Recast the rows as a JSON list of strings, one per line, starting with the line with "Click the crossed-out" and going on through the end of the rows. Omit blank lines and leave the pictures out.

SUPPLIED RECORDS —
# # #

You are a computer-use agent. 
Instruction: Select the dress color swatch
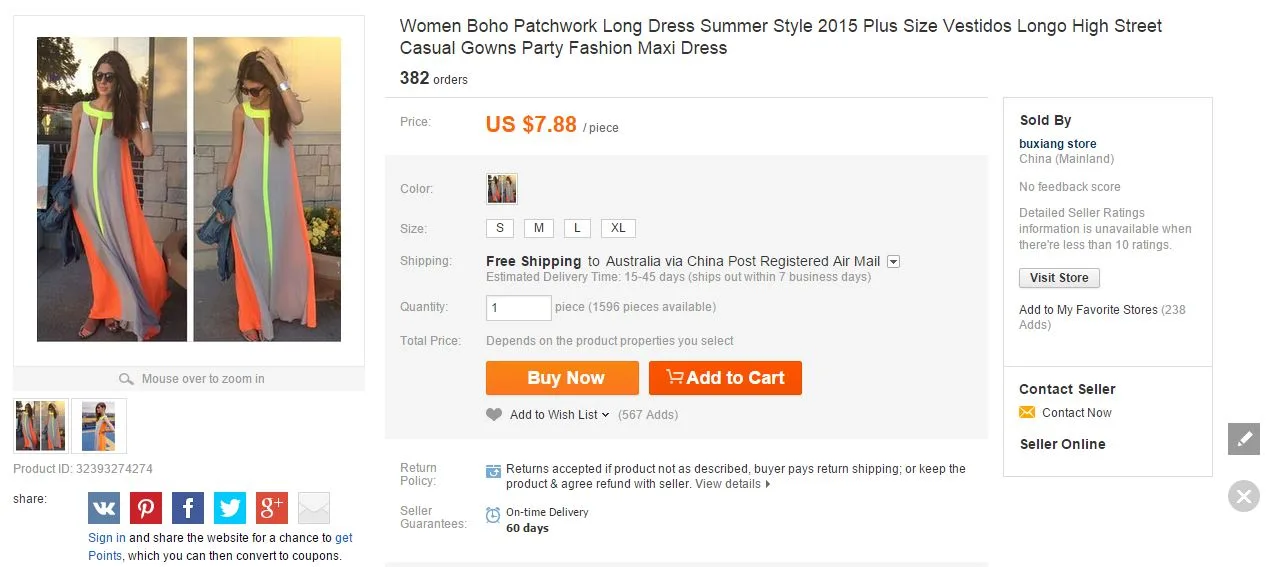[x=502, y=189]
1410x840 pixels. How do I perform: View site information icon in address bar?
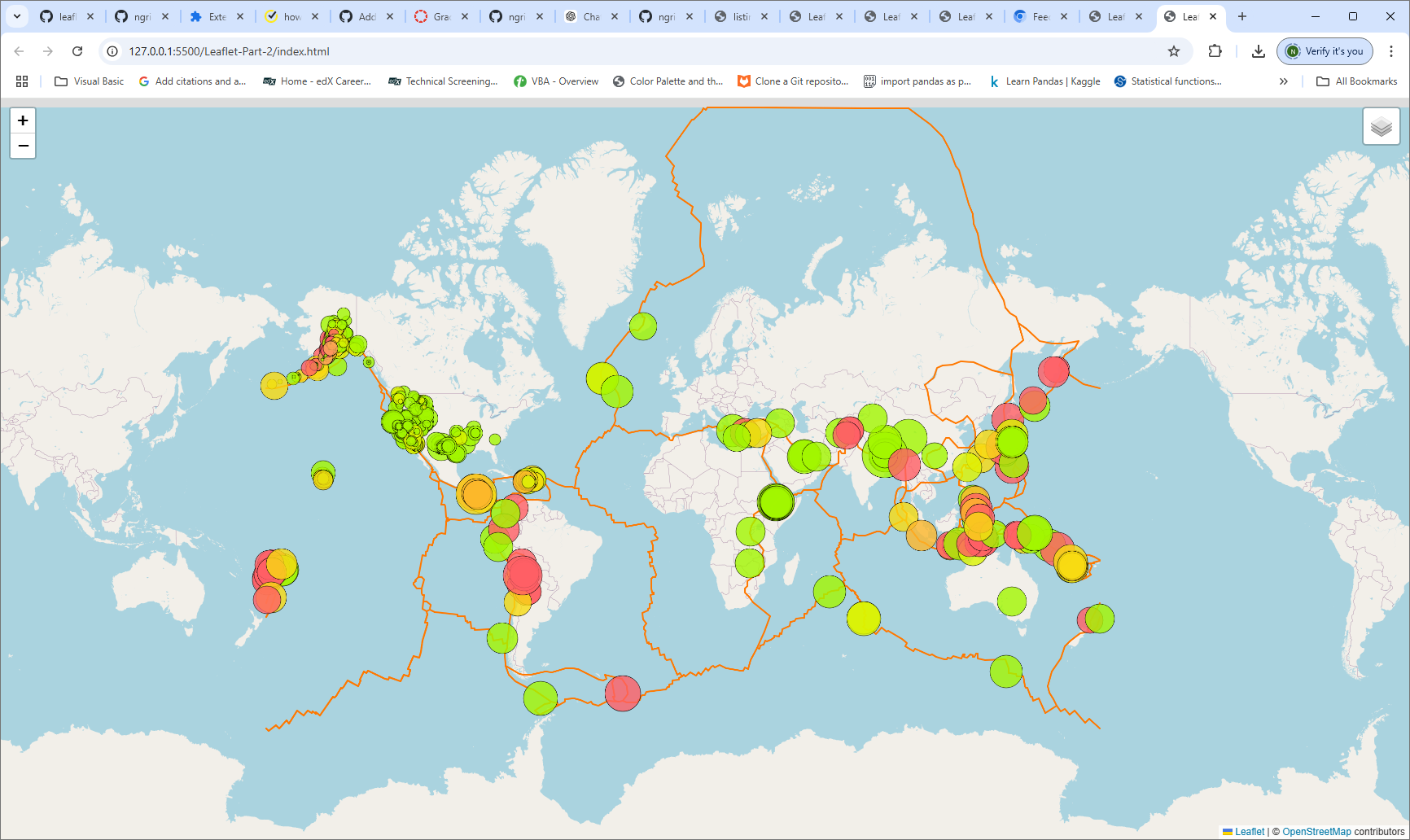click(112, 51)
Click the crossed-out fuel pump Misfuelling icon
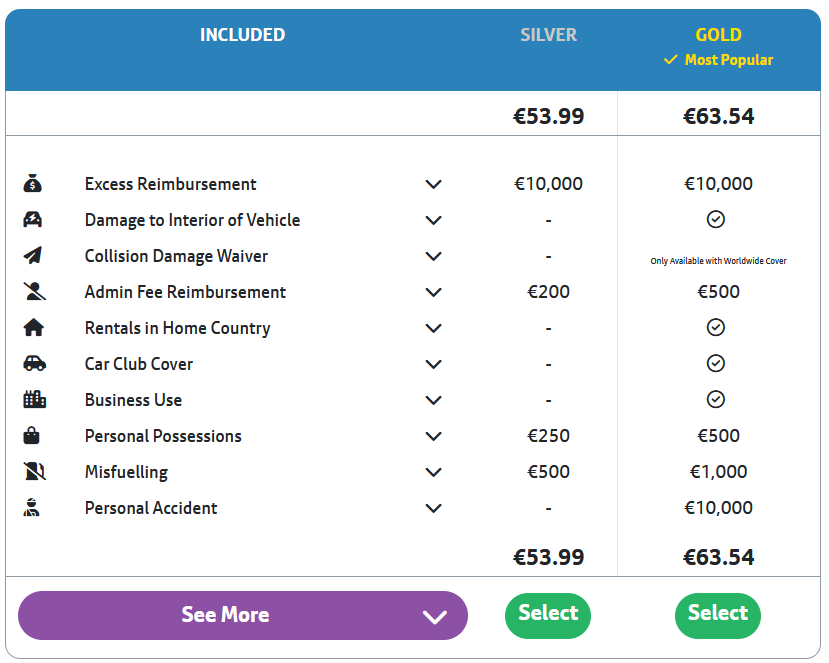The height and width of the screenshot is (663, 829). click(34, 471)
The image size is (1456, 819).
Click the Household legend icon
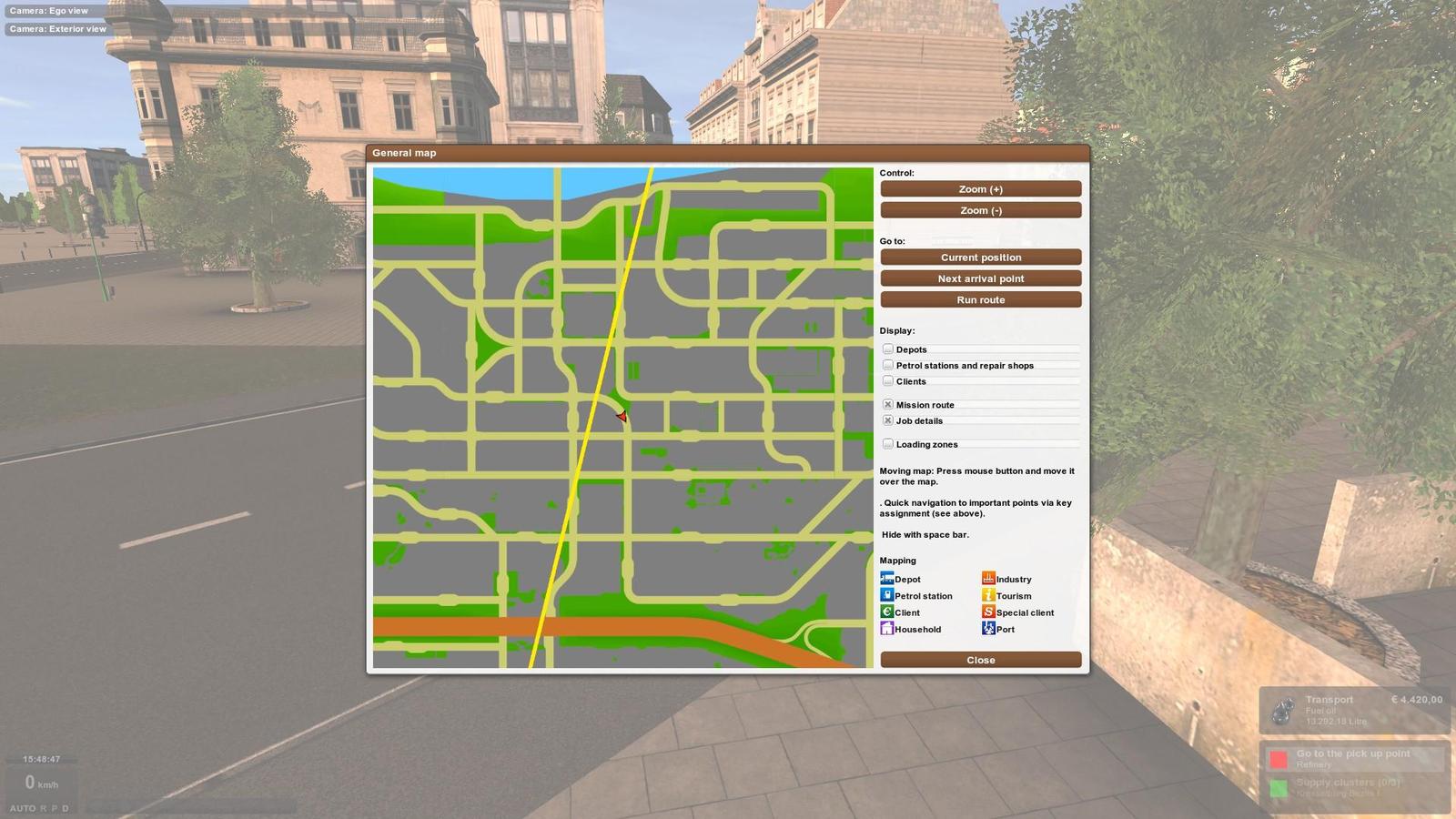[x=887, y=629]
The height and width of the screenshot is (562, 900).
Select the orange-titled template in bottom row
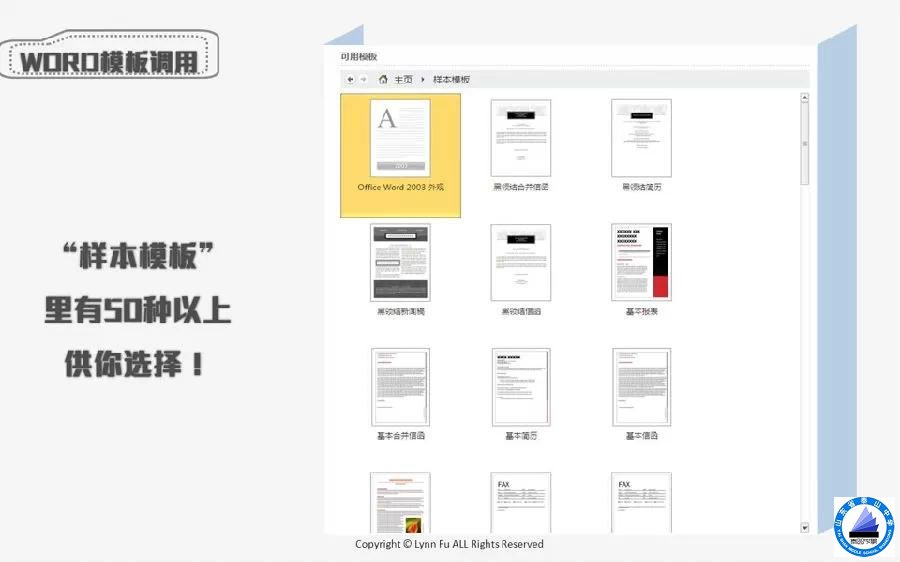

# # #

ANSWER BELOW —
[
  "Click the crossed-out fuel pump Misfuelling icon",
  "The height and width of the screenshot is (663, 829). click(34, 471)",
  "The image size is (1456, 819).",
  "Click the Household legend icon",
  "[x=887, y=629]",
  "The height and width of the screenshot is (562, 900).",
  "Select the orange-titled template in bottom row"
]